• [WHAT IS EXPECTED]
Skip every picture. Print each line from the one containing "The height and width of the screenshot is (630, 1024)." through the end of the records below, word for word.

(DATASET RECORDS Opens)

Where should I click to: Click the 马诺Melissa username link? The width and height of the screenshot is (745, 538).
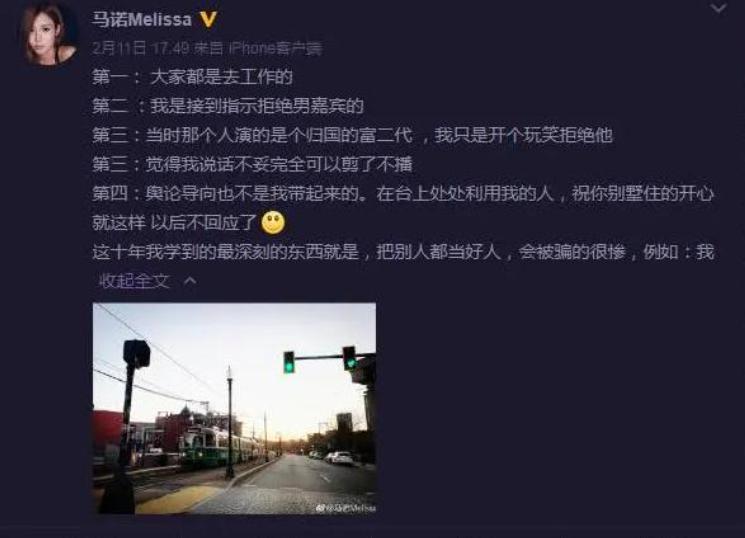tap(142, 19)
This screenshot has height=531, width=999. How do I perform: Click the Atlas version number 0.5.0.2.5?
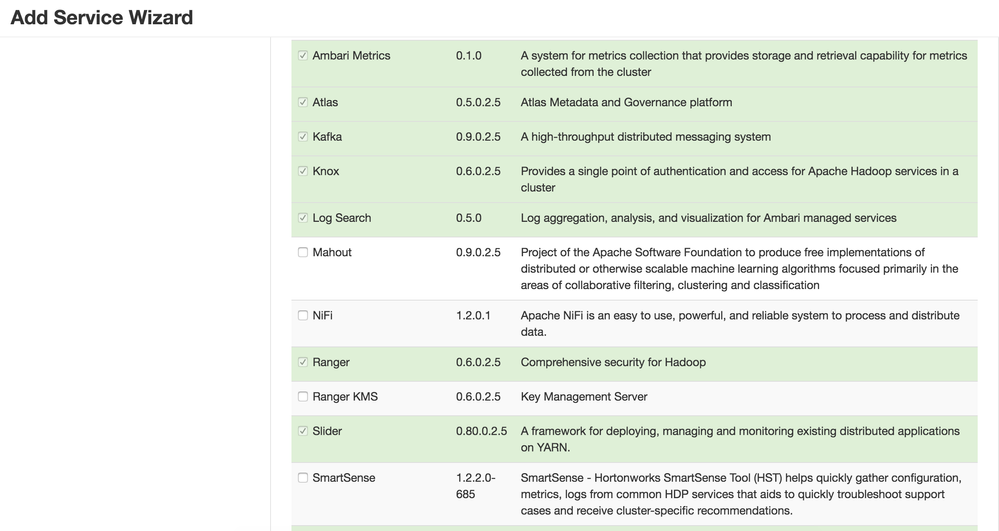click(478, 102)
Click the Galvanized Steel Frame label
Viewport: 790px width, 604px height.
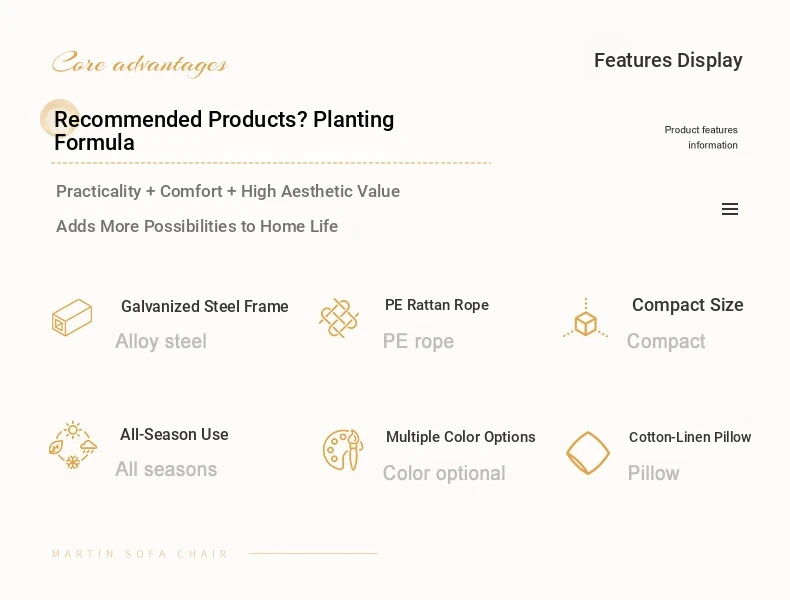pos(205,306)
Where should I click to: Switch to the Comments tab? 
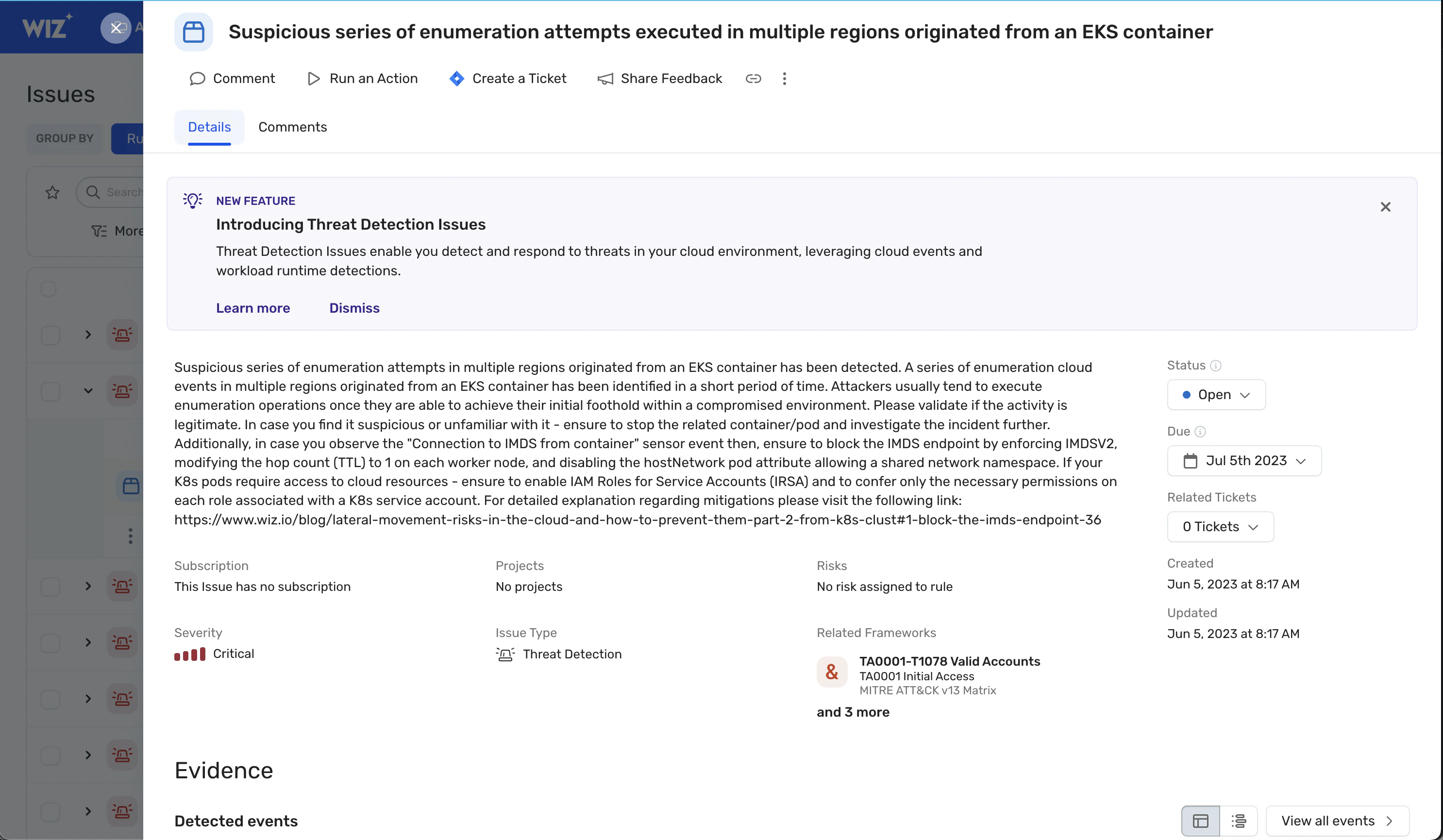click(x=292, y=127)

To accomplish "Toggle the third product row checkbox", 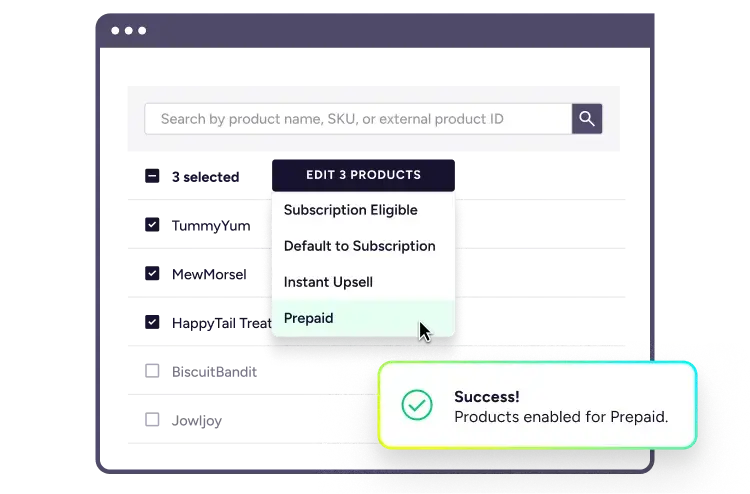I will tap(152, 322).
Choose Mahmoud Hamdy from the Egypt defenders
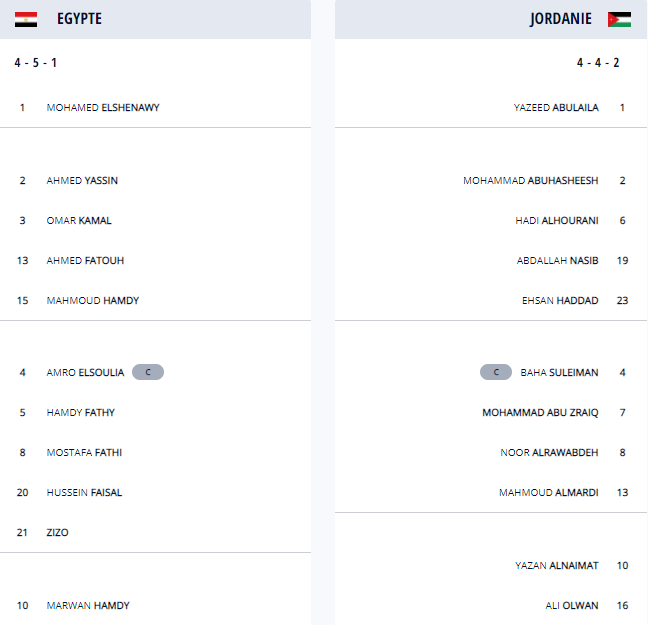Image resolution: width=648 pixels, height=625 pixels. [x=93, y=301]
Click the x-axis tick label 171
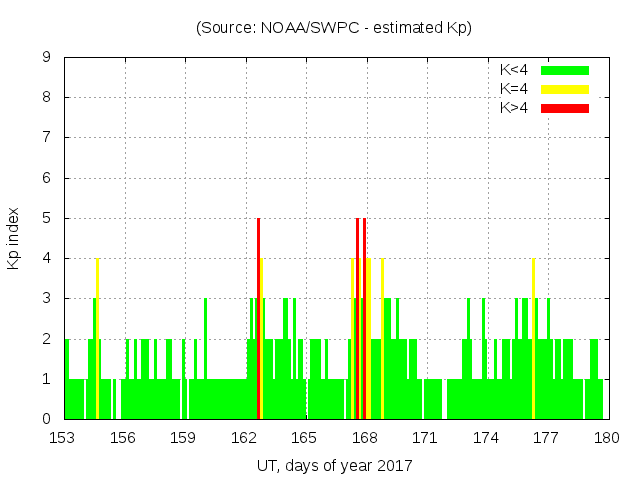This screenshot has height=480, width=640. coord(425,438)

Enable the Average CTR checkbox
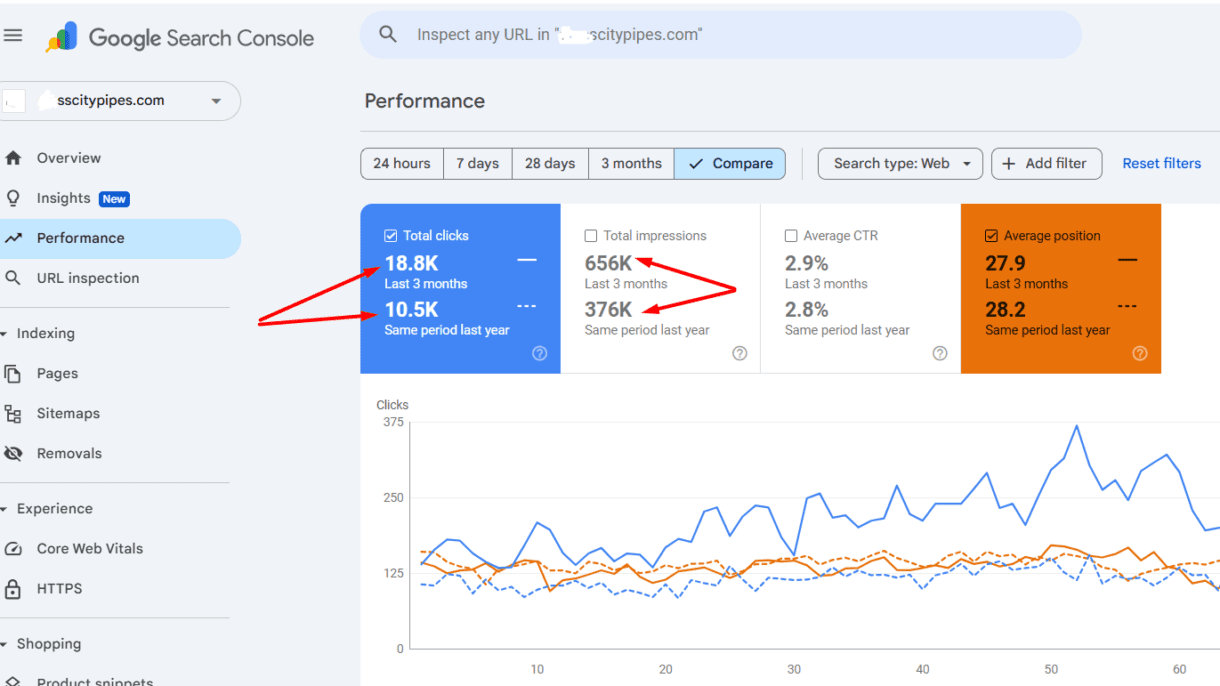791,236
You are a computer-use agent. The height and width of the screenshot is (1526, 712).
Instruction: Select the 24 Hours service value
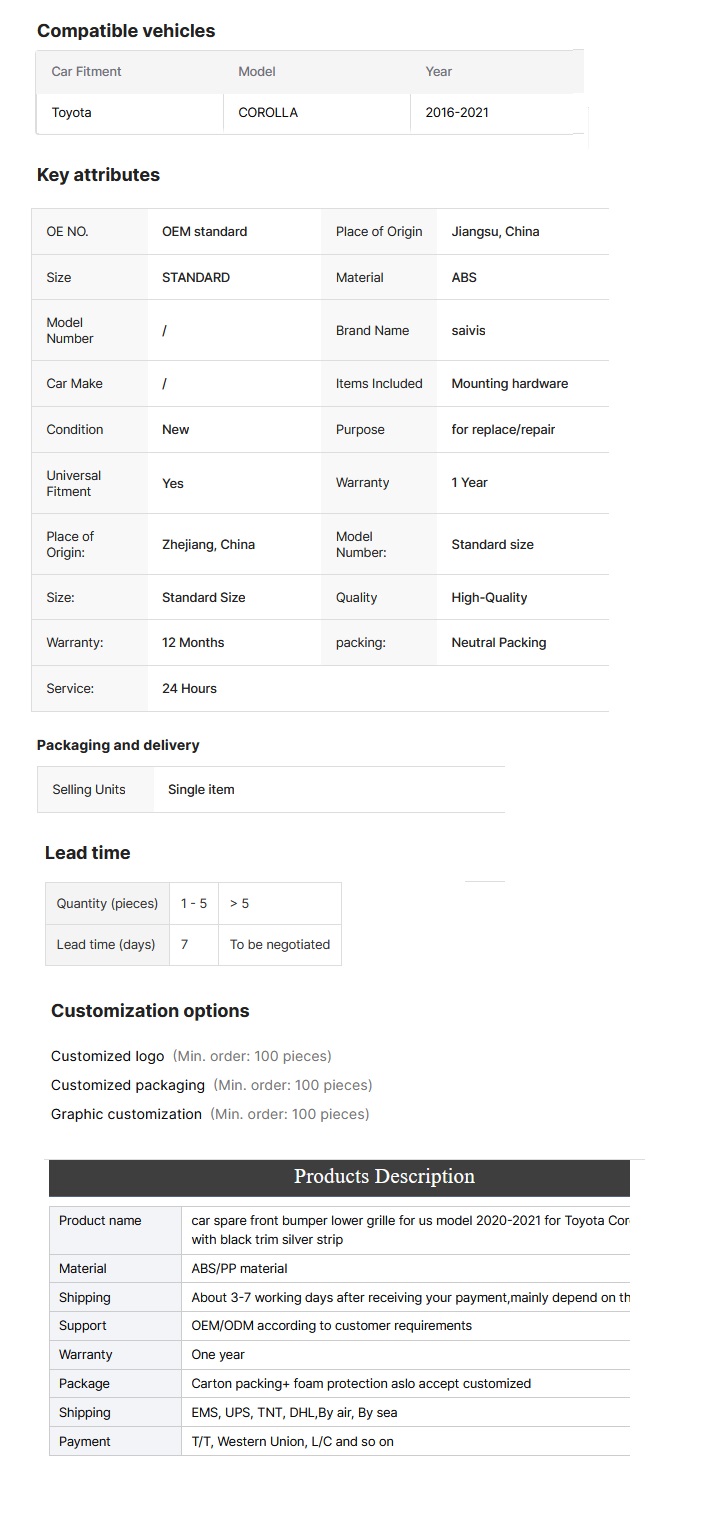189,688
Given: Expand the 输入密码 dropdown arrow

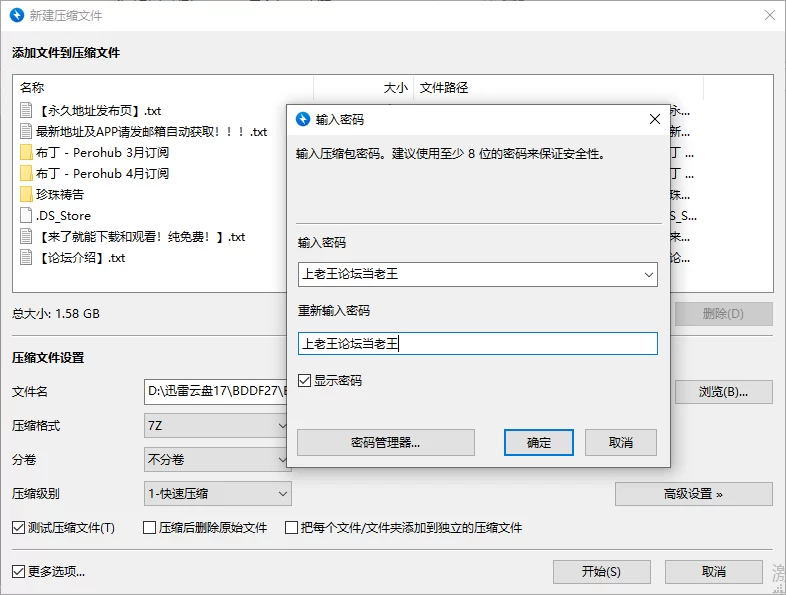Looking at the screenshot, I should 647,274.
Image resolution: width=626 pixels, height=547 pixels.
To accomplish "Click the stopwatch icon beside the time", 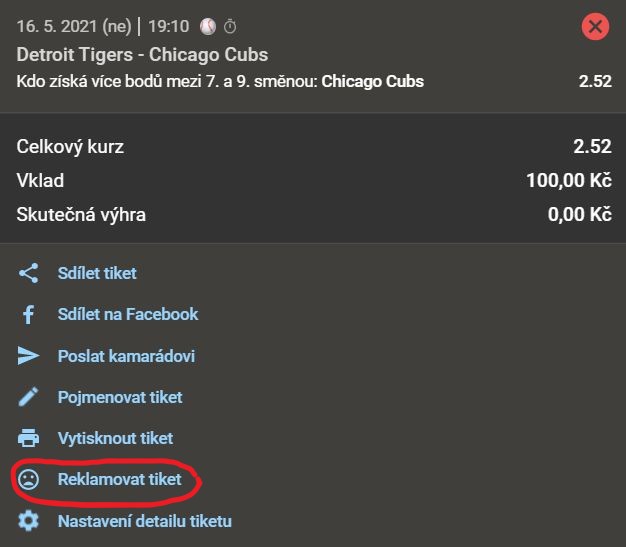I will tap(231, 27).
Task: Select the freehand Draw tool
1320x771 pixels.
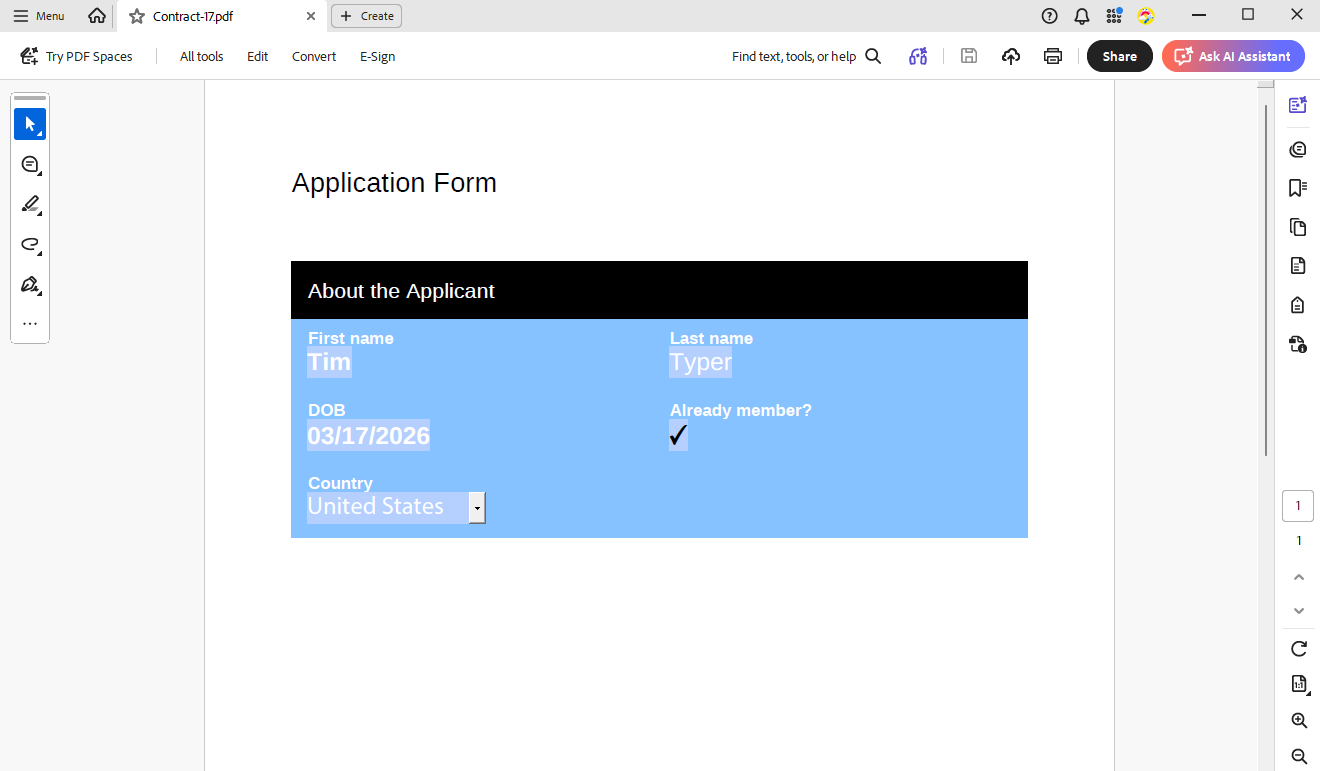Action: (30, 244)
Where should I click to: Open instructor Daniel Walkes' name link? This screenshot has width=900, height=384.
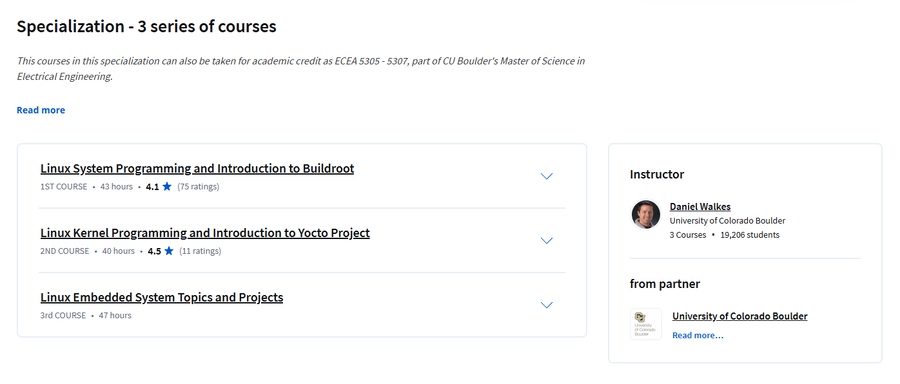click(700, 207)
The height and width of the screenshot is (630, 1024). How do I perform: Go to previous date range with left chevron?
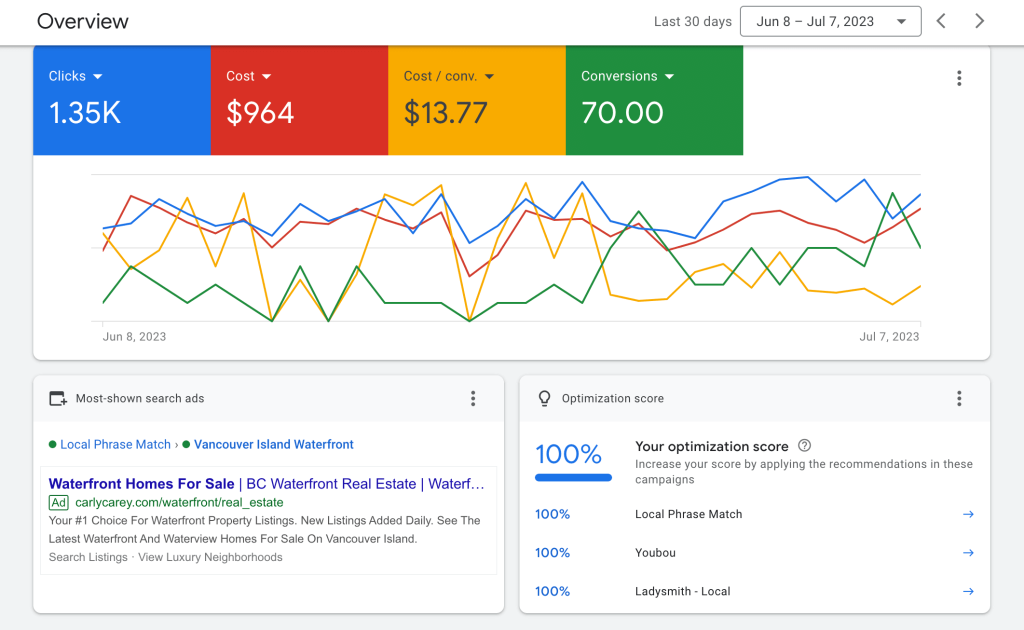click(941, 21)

(DATASET RECORDS Closes)

• [SOLVED PROBLEM]
The height and width of the screenshot is (630, 1024). How do I perform: Go to previous date range with left chevron?
click(941, 21)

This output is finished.